Re: gmail+SMTP(only) (oauth2)

[Tim Cross <theophilusx@gmail.com>]

Richard Stallman <rms@gnu.org> writes:

> [[[ To any NSA and FBI agents reading my email: please consider    ]]]
> [[[ whether defending the US Constitution against all enemies,     ]]]
> [[[ foreign or domestic, requires you to follow Snowden's example. ]]]
>
>   > However I have been warned that the message should have a from field
>   > with a domain of my university. (@mat.ucm.es for example).
>
>   > Now I could either use
>
>   >     1. The smtpmail (or sendmail) program of my linux machine (not sure
>   >        about MacOS
>
>   >     2. Or use a SMTP service that allows me to use a different form
>   >        field, once the address has been verified. Gmail did this in the
>   >        past (and maybe still does it).
>
>   > In any case I have been warned that my mails could be blacklisted.
>
> That is rather unclear.  Do you mean that
> (1) if you fail to have the right From field, your emails could
> be blocked, or
> (2) regardless of the From field, your emails could be blocked?

This is all related to various spam prevention schemes used by SMTP
servers these days. In a nutshell, there are various widely used schemes
which verify the IP address and/or domain of the originating SMTP server
is part of or associated with the domain in the from header address.
This is often achieved based on DNS records, such as an MX record. 

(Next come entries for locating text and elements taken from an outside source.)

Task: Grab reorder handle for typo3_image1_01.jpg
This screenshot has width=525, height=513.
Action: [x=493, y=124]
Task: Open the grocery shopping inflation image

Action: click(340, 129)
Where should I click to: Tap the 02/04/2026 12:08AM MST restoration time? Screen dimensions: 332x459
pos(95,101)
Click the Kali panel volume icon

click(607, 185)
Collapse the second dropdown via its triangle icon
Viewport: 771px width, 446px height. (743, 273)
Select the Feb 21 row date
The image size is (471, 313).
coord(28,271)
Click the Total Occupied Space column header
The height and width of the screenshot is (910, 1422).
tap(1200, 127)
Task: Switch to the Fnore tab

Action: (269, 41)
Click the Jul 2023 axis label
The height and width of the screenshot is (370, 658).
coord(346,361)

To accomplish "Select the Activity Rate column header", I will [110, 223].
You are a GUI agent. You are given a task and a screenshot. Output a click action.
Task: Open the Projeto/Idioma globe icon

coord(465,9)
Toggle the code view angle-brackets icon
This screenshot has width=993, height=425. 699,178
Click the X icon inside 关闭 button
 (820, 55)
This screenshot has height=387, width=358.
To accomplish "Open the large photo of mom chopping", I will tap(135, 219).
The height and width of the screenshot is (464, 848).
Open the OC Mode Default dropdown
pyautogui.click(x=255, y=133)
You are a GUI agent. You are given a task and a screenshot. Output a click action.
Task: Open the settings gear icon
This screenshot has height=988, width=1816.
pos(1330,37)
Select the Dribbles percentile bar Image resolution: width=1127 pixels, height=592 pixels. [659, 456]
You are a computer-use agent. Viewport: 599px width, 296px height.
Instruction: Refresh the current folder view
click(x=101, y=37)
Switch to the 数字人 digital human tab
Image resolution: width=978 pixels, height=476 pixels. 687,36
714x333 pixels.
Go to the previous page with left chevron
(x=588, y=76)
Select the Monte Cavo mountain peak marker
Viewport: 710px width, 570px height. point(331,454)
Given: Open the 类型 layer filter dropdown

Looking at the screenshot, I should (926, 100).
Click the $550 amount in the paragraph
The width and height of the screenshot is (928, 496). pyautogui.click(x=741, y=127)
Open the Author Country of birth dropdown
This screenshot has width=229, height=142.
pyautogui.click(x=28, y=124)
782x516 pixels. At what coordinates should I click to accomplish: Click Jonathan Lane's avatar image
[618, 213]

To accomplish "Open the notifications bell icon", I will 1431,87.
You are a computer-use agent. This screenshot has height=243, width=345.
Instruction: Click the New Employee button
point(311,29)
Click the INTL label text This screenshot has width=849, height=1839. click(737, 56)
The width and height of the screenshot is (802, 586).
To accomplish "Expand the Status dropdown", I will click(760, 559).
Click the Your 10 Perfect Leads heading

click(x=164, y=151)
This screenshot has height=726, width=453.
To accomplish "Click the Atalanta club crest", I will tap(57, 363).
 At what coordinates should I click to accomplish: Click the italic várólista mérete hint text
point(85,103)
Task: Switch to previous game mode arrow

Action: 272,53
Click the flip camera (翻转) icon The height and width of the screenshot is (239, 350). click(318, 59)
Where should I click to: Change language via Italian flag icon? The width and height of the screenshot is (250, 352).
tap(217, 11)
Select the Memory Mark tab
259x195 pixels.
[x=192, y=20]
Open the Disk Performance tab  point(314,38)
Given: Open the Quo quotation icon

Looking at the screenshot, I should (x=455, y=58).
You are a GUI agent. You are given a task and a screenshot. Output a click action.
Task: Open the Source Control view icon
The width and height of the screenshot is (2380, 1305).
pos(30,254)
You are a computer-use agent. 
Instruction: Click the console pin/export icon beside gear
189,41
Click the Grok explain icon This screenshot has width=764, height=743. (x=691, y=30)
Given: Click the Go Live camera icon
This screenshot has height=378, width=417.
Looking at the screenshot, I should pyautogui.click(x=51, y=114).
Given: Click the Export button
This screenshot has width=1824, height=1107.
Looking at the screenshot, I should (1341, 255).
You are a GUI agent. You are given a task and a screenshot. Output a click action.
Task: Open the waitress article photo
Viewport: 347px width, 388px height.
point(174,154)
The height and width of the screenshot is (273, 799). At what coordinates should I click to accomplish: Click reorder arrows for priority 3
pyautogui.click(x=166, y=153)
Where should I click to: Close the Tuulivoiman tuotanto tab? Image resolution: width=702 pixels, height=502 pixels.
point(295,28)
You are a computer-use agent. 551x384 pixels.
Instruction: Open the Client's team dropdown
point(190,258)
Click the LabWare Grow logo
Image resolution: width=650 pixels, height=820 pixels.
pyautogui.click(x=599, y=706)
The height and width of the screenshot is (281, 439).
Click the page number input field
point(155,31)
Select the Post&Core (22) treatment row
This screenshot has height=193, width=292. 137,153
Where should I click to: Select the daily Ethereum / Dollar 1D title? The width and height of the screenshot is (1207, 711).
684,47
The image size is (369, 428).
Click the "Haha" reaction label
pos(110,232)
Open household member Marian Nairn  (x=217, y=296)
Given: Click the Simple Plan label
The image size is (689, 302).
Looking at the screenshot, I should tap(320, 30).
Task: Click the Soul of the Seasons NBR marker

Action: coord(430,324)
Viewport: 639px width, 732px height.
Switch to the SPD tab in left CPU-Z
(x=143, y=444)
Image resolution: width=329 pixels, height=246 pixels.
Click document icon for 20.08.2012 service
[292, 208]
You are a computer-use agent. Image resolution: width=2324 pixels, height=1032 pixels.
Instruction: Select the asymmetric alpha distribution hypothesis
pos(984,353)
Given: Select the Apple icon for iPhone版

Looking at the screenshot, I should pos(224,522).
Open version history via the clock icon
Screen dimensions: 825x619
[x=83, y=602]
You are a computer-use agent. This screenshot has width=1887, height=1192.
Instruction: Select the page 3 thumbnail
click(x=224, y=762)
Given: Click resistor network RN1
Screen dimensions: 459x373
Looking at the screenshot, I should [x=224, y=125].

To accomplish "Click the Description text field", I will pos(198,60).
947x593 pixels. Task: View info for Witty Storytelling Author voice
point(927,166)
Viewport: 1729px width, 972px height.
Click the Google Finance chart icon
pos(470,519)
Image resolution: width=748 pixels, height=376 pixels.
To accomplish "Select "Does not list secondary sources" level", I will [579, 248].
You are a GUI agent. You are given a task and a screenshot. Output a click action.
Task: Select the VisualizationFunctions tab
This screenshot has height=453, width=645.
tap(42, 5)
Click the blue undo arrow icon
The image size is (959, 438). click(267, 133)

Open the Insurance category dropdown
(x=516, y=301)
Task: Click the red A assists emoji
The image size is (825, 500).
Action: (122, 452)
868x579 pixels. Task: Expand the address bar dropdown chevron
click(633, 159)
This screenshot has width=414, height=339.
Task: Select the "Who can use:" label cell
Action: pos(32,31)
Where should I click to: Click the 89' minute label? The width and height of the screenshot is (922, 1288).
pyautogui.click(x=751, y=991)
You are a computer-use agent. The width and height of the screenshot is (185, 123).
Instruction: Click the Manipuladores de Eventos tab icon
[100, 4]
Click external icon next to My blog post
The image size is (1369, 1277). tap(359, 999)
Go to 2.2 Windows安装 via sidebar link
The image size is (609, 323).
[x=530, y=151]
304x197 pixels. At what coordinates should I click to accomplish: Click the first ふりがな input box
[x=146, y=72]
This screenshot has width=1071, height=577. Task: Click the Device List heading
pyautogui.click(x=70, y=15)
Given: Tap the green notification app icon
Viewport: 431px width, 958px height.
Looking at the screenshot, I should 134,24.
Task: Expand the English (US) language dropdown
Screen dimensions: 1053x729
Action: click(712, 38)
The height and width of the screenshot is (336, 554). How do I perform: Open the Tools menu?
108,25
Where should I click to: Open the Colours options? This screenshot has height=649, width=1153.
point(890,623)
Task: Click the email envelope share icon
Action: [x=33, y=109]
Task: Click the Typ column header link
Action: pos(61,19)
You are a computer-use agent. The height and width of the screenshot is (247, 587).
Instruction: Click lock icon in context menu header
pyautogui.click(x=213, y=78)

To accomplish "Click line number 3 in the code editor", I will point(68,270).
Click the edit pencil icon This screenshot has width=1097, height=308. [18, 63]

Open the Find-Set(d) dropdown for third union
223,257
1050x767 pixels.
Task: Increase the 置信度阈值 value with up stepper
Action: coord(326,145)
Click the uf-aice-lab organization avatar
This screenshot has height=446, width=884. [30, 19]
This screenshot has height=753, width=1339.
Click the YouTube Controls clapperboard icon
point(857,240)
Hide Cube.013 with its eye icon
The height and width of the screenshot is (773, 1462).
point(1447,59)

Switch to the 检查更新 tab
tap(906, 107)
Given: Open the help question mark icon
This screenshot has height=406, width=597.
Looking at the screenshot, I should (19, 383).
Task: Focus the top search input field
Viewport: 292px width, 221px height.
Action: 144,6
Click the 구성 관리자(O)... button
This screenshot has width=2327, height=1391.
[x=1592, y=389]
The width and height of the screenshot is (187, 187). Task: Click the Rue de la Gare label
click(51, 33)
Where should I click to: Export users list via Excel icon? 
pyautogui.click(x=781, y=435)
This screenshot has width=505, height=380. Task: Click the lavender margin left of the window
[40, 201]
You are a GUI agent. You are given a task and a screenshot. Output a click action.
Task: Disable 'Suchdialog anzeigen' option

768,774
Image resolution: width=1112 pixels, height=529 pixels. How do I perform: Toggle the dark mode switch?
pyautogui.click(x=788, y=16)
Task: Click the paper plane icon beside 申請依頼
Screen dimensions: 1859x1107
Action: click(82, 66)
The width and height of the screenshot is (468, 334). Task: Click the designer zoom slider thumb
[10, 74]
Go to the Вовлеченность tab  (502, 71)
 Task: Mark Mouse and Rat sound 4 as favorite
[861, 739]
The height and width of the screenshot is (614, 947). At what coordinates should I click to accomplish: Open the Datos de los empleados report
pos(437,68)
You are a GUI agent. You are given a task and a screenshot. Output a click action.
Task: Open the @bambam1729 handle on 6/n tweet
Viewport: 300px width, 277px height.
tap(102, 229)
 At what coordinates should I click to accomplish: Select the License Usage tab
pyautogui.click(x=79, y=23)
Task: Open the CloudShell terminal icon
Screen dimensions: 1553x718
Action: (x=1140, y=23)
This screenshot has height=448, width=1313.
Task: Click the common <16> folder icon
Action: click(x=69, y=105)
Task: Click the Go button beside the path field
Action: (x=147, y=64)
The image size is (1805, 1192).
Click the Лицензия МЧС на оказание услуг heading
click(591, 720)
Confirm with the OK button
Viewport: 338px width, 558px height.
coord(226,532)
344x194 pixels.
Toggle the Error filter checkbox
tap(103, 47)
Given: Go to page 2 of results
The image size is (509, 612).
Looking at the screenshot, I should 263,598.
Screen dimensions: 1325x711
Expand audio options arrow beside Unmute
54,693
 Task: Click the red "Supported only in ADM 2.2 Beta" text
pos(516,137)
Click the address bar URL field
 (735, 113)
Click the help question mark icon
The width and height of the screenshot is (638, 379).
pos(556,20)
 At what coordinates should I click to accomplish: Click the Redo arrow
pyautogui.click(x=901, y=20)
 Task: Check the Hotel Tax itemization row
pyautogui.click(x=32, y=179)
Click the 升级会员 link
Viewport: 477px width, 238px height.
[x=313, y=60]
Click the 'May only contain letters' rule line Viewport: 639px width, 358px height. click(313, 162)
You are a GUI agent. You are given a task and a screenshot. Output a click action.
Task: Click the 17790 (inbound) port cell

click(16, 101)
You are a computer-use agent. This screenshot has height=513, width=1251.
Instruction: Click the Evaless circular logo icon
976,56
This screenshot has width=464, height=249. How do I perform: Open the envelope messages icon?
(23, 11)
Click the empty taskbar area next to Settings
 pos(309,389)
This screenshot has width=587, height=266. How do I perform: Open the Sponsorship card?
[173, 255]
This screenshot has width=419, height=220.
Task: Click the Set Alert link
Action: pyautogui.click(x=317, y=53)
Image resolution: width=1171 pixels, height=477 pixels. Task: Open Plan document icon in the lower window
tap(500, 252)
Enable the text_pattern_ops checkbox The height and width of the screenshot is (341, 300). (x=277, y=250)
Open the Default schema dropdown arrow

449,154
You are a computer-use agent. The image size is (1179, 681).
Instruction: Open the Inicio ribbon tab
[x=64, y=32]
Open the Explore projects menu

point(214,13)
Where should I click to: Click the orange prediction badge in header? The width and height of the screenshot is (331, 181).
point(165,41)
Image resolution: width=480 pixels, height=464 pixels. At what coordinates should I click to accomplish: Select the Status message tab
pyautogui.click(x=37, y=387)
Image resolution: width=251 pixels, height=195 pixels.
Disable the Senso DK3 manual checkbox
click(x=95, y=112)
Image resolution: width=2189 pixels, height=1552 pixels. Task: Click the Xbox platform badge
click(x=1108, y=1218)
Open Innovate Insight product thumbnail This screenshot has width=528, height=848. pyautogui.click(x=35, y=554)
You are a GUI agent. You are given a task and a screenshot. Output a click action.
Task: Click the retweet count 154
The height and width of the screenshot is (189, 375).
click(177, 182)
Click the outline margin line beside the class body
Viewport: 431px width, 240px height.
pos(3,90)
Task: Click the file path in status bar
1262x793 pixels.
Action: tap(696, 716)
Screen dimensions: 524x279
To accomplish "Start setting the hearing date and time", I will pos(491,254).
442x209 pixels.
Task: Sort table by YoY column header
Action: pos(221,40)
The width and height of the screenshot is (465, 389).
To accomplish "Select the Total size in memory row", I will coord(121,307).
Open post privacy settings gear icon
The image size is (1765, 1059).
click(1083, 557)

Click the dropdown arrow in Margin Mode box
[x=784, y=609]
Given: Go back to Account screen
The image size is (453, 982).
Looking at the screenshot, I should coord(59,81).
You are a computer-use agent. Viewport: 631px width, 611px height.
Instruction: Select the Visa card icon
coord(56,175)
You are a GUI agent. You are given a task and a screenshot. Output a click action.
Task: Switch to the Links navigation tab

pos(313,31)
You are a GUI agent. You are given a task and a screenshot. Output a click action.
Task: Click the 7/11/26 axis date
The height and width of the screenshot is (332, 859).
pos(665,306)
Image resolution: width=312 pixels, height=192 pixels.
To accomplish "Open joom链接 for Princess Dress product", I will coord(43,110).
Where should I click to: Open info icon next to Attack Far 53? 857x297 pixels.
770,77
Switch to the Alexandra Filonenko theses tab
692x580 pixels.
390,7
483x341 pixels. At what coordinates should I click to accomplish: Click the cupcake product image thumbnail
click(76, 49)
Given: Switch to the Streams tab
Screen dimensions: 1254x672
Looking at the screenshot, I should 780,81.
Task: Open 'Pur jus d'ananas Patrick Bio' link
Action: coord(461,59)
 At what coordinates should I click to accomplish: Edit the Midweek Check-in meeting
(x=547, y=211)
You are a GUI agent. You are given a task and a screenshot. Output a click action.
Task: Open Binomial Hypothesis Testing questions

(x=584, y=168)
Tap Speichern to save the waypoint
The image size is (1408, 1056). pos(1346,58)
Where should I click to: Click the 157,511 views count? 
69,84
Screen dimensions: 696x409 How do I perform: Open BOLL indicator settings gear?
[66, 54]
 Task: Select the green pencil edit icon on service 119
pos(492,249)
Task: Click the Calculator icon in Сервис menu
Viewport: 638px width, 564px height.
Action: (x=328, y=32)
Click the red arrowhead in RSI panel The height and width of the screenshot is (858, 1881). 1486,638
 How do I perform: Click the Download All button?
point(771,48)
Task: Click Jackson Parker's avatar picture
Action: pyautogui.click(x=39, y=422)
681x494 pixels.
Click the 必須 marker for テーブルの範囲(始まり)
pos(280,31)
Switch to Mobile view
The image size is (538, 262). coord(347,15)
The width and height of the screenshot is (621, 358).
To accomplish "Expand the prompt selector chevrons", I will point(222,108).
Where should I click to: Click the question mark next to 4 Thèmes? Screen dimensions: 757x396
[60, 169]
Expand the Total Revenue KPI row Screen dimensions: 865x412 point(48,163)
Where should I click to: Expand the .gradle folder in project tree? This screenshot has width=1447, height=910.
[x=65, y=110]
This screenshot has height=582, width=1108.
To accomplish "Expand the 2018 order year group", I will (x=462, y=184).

The result is, if there isn't some verifiable relationship between the
SMTP server and the domain in the from header, it is likely the message
will be blocked by many SMTP servers. The matter is made worse in that
many of the SMTP servers which will allow you to set an arbitrary domain
in your from header are already considered suspect as these are also
often servers legitimately associated with sending spam. Many SMTP
servers won't allow you to set an arbitrary from header or will only
allow you to set the header to a specific domain based on your IP
address. 
 
Just to try and be clear for the very last time here. There is NO 100%
free/libre solution to using gmail for email. There are some solutions
which will minimise the amount/frequency of need to use non-free/libre
software, but none which eliminate it. However, adopting Google as the
email provider for an organisation does NOT mean the organisation uses
Google's 'standard' gmail authentication/authorisation infrastructure. Often,
especially for larger organisations, the organisations own identity
management infrastructure will be used. Unfortunately, few identity
management solutions are free/libre and only a handful exist which are
classified as open source. This means there is no solution which will
work across the board. Each organisation will need to be assessed
individually. 

Using Google to host your email services is NOT the same as using
Google's gmail service. When an organisation announces they will be
moving their email service to google, you cannot assume this will mean
it is going to be equivalent to Google's gmail service. (same holds for
organisations which adopt Office365 as their email service provider).
Therre will likely be some commonality, but there could also be
significant differences.  

Technically, email can be forwarded to a different service. This is an
optional feature which may or may not be allowed by the owning
organisation. Most organisations will not permit this and it is an
option which is generally discouraged by most security professionals.
Even when allowed, it tends not to work well due to the way modern spam
prevention techniques work. 

If an organisation adopts Google as their email service provider, it is
not equivalent to using gmail as your email service provider. While the
data may use/share some of the same physical infrastructure, the
policies and procedures, as well as the authentication and authorisation
processes, can be significantly different.  

If you are using 'real' gmail, you can minimise your use of
non-free/libre software by setting up application passwords. This only
needs to be setup once and after that, you can use whatever SMTP and
IMAP client you want. It is likely Google will remove application
password support at some point in the future, but at this time, they
have not flagged any definite plans to do this. It would be expected
they will provide a significant transition period if and when such plans
are announced. 

Application passwords may or may not be available with organisations
which use Google to host their email services. This will depend on the
policies of the organisation, the level of integration and the
authentication/authorisation approach adopted by the organisation.